I’ll probably post some more detailed Pics once I’ve done the last few bits on it.
Posted 26 November 2007 - 10:43 PM
Posted 26 November 2007 - 10:55 PM
Posted 26 November 2007 - 10:58 PM
That looks like a fun job for my boyfriend to do!! He loves working on my mini! hehe.
Posted 27 November 2007 - 01:15 PM
Has any Mpi owner cleaned up their bay with the engine still in it?
I'd love to get Matilda's intimate parts all spangley, but how would I go about it?
Mebbe I should put this in another section...
Posted 27 November 2007 - 04:05 PM
Posted 27 November 2007 - 05:57 PM
Posted 29 November 2007 - 04:21 PM
Looks awesome, well done!!
How long did it take you?
Looks great at Malvern
Posted 29 November 2007 - 05:13 PM
Looks awesome, well done!!
How long did it take you?
Looks great at Malvern
I think the majority of the painting took me about a day - it depends how bad your engine is currently - allow time for extra cleaning if its a real mess.
If your having a go at it i'd recommend you give yourself a weekend to do it - also depends if your fitting any shiney bits like i did or not.
Posted 27 December 2007 - 08:44 PM
Posted 27 December 2007 - 10:59 PM
Excellent guide! I'll post my results when I get around to doing it in the next few weeks.
Although, the guy who had it before me has painted the coil and radiator already and this paint is flaking off and generally looking rubbish like so . How would one get this off? Sanding?
Edited by Ouster, 27 December 2007 - 11:12 PM.

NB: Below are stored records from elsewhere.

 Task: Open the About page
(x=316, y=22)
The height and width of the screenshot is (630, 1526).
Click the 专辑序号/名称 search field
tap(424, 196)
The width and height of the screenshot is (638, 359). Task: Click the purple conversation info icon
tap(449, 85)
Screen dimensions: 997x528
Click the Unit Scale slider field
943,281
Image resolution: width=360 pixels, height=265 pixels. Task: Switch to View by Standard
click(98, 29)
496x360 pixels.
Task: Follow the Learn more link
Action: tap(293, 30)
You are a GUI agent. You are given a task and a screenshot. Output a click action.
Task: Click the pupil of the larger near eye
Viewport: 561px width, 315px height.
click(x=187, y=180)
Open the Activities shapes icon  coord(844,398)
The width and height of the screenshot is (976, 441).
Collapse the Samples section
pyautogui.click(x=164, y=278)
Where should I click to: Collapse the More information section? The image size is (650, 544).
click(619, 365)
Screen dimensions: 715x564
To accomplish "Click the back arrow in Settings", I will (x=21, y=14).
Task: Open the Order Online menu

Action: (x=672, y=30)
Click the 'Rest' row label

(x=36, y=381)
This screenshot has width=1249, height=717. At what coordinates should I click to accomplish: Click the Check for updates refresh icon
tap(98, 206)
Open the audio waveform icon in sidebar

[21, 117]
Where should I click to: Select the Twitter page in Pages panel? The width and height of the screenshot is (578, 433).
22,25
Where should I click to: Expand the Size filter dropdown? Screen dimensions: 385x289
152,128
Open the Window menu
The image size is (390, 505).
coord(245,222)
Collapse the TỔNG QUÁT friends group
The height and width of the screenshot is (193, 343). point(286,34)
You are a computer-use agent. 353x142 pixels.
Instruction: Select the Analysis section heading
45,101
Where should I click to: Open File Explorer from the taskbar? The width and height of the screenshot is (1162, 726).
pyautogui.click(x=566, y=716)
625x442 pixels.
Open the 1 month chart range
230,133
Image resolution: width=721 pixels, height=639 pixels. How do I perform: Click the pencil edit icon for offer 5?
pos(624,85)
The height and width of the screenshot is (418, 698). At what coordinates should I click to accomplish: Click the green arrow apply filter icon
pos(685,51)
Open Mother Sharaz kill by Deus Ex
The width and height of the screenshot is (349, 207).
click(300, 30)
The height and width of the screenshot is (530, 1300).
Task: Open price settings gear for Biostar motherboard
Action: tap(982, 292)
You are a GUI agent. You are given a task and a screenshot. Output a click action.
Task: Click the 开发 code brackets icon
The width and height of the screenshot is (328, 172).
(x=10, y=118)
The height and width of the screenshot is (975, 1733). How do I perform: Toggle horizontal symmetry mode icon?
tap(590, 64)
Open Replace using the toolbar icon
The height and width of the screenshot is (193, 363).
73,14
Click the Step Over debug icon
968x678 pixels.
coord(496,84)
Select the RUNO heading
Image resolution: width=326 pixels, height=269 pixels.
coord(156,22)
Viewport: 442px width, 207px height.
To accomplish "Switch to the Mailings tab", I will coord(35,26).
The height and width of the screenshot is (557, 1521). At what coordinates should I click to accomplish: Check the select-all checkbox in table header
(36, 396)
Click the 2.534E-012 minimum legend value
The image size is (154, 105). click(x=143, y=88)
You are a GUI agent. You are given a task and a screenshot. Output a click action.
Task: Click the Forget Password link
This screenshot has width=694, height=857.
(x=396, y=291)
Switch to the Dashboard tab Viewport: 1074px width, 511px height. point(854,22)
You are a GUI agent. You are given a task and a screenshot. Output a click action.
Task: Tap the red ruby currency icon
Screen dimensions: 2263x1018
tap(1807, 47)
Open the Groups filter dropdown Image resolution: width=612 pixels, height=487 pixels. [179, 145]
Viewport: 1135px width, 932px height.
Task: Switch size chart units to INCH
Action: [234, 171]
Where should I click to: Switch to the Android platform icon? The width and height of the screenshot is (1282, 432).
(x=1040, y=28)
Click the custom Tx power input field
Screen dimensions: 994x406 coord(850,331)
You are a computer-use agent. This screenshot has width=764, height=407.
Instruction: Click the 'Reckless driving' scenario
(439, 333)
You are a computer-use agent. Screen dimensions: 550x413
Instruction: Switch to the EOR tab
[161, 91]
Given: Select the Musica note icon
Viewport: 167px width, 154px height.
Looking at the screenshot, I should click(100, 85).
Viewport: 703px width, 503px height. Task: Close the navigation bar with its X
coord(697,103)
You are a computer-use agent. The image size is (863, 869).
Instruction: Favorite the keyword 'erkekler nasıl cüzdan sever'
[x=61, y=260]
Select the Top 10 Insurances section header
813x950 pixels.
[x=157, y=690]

Posted 02 January 2008 - 02:57 PM
Ouster - ouch that paint is going to be a right pain to get off! Problem is you are definatly going to have to remove it - if you paint over it you'll just end up with 2 layers of flaking paint - previous owner musn't have cleaned it before painting
I reckon it'd be possible to use some nitromorse on some parts - If you brush it on carefully and hose it off right then it shouldn't really go anywhere you don't want it too. Stuff like the rocker cover and coil you may as well replace because it just wouldn't be worth all the effort trying to sand them all clean!